Return every line of the listing below, unchanged, from its first line to the line holding "Task: Select the poweroff.exe desktop icon", that line included.

--------

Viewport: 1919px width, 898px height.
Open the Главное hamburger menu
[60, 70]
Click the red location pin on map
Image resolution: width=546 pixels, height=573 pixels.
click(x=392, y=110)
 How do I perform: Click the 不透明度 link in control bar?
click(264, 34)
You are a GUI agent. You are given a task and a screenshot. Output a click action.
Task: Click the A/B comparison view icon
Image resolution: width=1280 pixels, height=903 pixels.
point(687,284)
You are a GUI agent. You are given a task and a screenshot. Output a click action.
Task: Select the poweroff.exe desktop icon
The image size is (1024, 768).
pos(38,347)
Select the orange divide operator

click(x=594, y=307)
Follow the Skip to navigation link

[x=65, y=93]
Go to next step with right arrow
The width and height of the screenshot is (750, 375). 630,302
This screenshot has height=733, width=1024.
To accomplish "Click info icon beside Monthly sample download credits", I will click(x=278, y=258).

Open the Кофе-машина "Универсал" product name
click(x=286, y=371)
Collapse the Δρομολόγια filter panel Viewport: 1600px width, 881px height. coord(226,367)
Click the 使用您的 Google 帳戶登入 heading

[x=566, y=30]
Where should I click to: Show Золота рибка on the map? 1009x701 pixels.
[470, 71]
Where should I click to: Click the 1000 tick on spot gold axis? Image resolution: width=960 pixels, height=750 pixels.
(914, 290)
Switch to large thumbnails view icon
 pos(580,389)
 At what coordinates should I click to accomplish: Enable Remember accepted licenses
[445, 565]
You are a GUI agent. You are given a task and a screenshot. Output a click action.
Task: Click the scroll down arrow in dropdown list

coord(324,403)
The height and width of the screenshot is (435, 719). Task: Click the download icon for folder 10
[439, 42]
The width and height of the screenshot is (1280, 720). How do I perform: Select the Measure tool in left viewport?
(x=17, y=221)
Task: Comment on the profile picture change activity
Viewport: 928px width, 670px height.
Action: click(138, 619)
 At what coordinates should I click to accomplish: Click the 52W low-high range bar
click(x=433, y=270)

--------

RESULT FOR THIS TASK:
Viewport: 1919px width, 898px height.
Open the Главное hamburger menu
[60, 70]
Click the red location pin on map
Image resolution: width=546 pixels, height=573 pixels.
click(x=392, y=110)
 How do I perform: Click the 不透明度 link in control bar?
click(264, 34)
You are a GUI agent. You are given a task and a screenshot. Output a click action.
Task: Click the A/B comparison view icon
Image resolution: width=1280 pixels, height=903 pixels.
point(687,284)
You are a GUI agent. You are given a task and a screenshot. Output a click action.
Task: Select the poweroff.exe desktop icon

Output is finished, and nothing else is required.